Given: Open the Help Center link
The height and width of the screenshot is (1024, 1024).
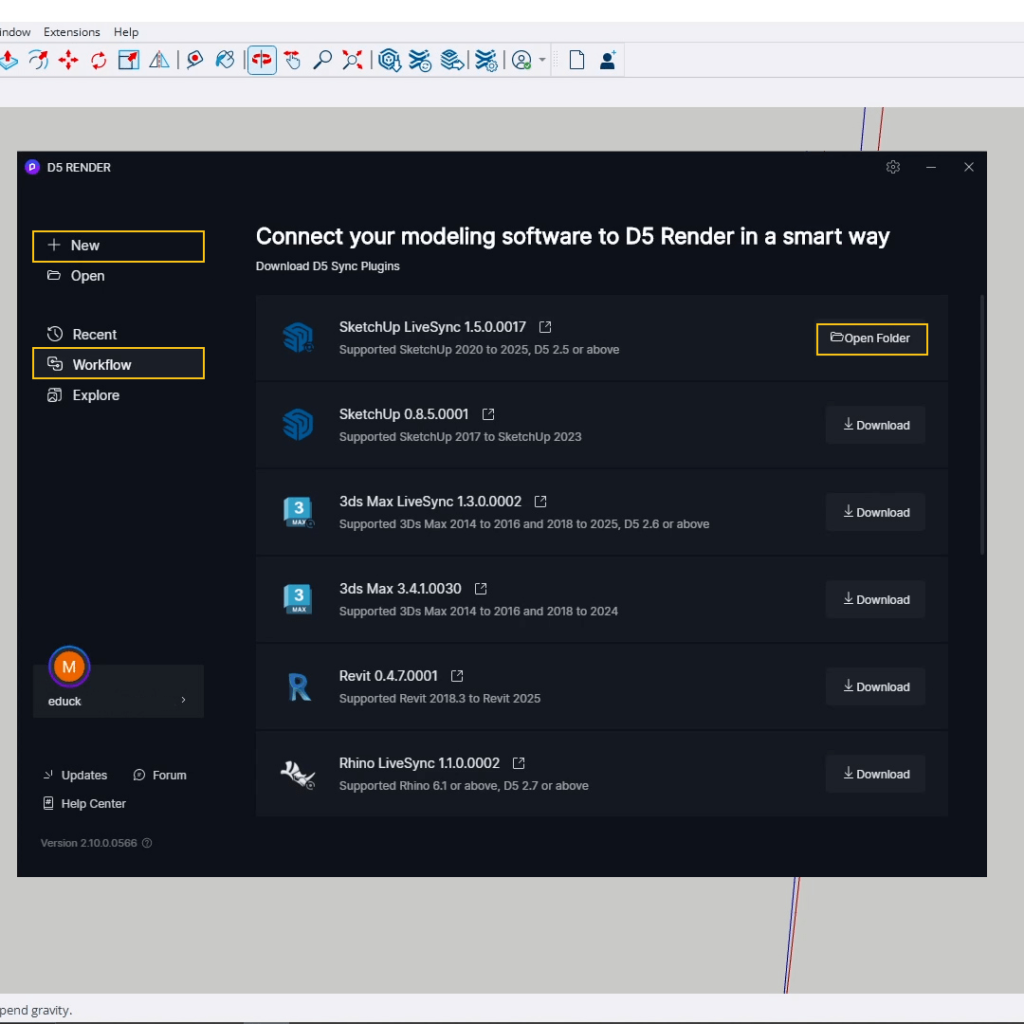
★ ★ ★ ★ ★
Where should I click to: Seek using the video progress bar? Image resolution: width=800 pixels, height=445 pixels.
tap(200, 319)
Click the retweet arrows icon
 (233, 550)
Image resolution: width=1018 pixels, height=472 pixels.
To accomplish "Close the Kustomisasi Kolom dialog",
★ ★ ★ ★ ★
In the entries above, the lines from the one bearing "Image resolution: width=1018" up to and including the one bearing "the Kustomisasi Kolom" should be transcribed exactly; no other line is wanted.

### EXERCISE OUTPUT
Image resolution: width=1018 pixels, height=472 pixels.
To accomplish "Close the Kustomisasi Kolom dialog",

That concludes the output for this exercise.